- RECORD EXCERPTS -

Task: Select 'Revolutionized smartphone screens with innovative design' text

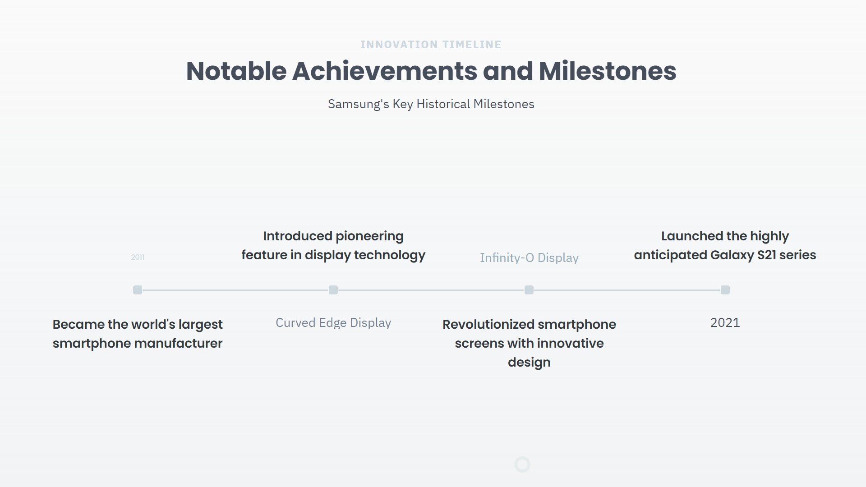Action: pos(529,343)
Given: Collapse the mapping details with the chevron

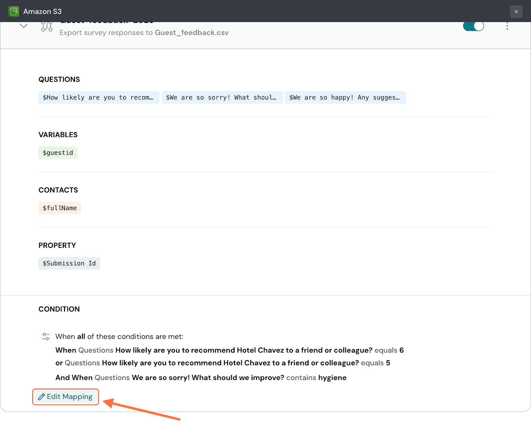Looking at the screenshot, I should tap(24, 26).
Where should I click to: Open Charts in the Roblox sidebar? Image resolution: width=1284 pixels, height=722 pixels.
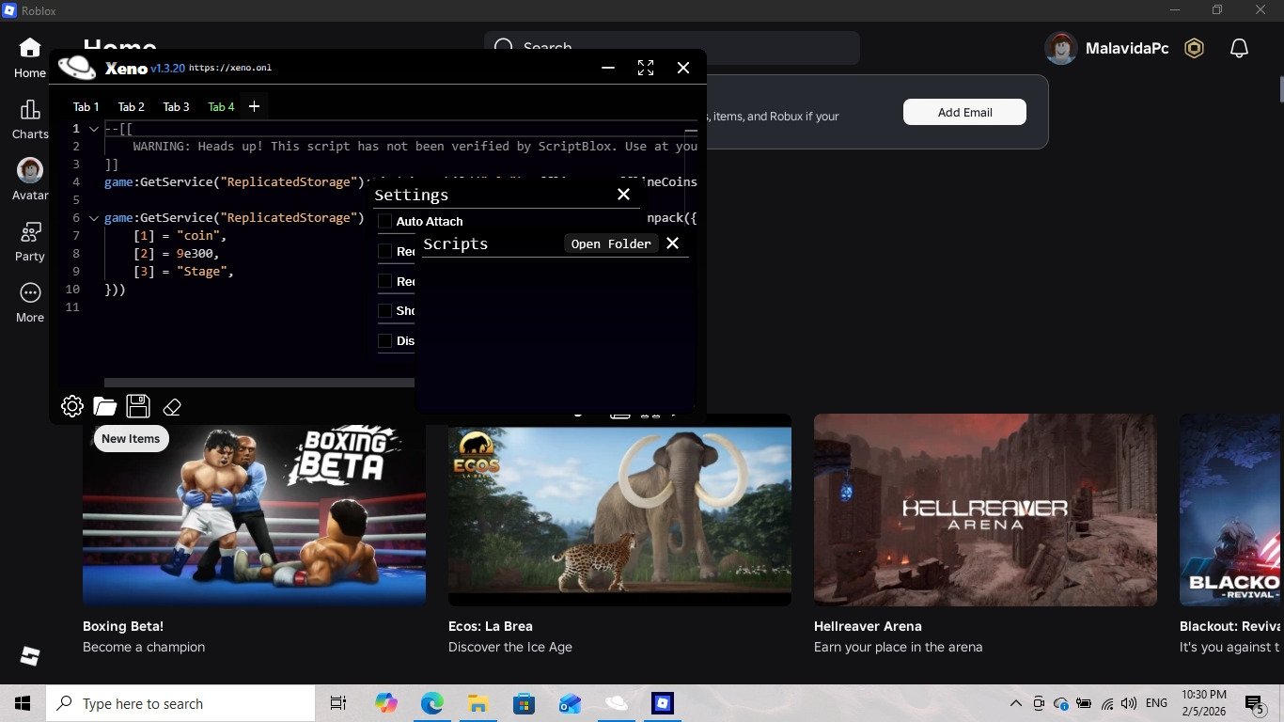click(30, 119)
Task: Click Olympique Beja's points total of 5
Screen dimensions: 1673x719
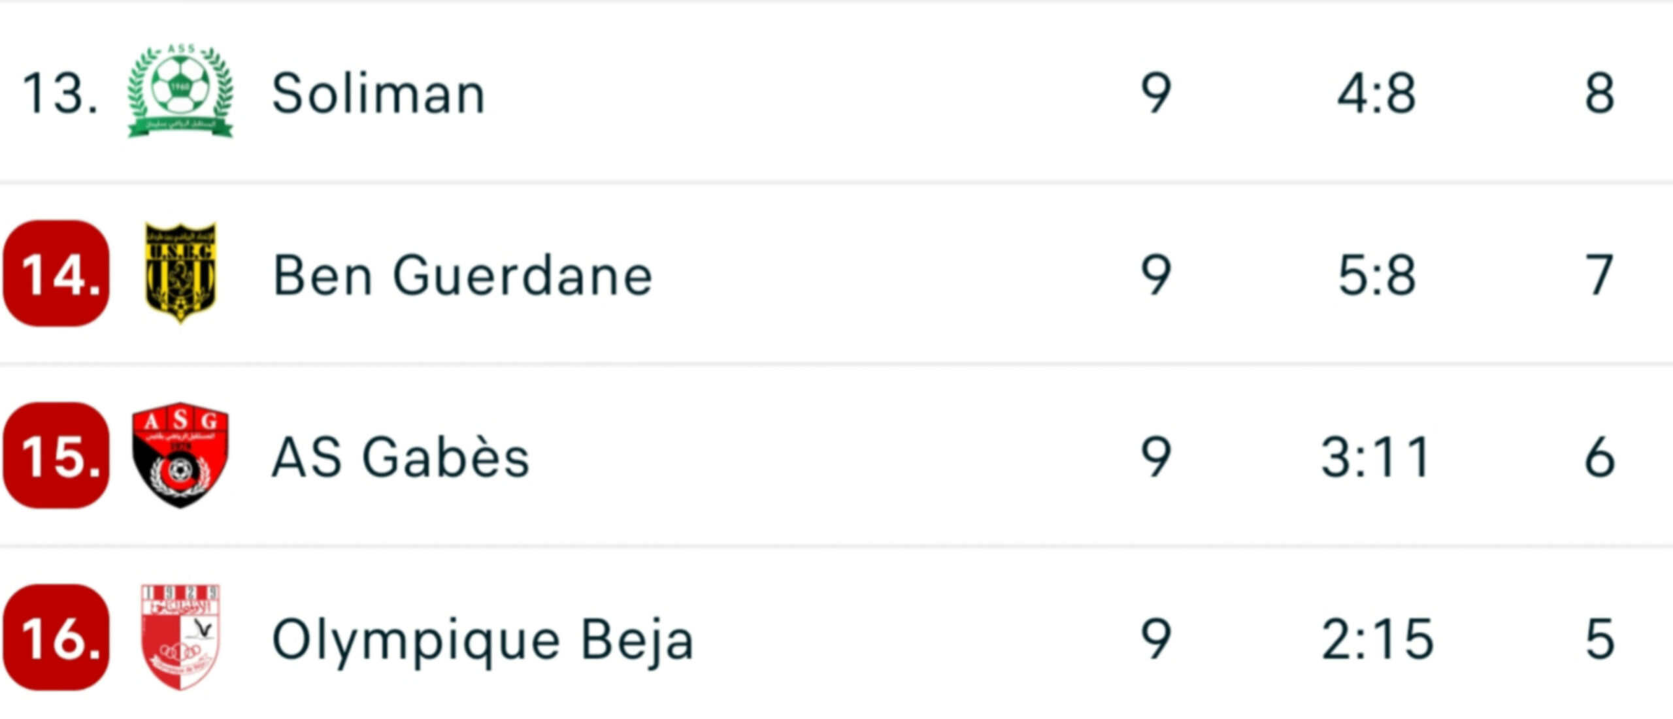Action: pos(1599,638)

- WHAT THE EXERCISE ASKS -
Please reproduce the rows word for word, from the line that contains "Task: Click Olympique" down to the end of the rows, including both ends, and leave out the pictures.

- OUTPUT -
Task: Click Olympique Beja's points total of 5
Screen dimensions: 1673x719
Action: pos(1599,638)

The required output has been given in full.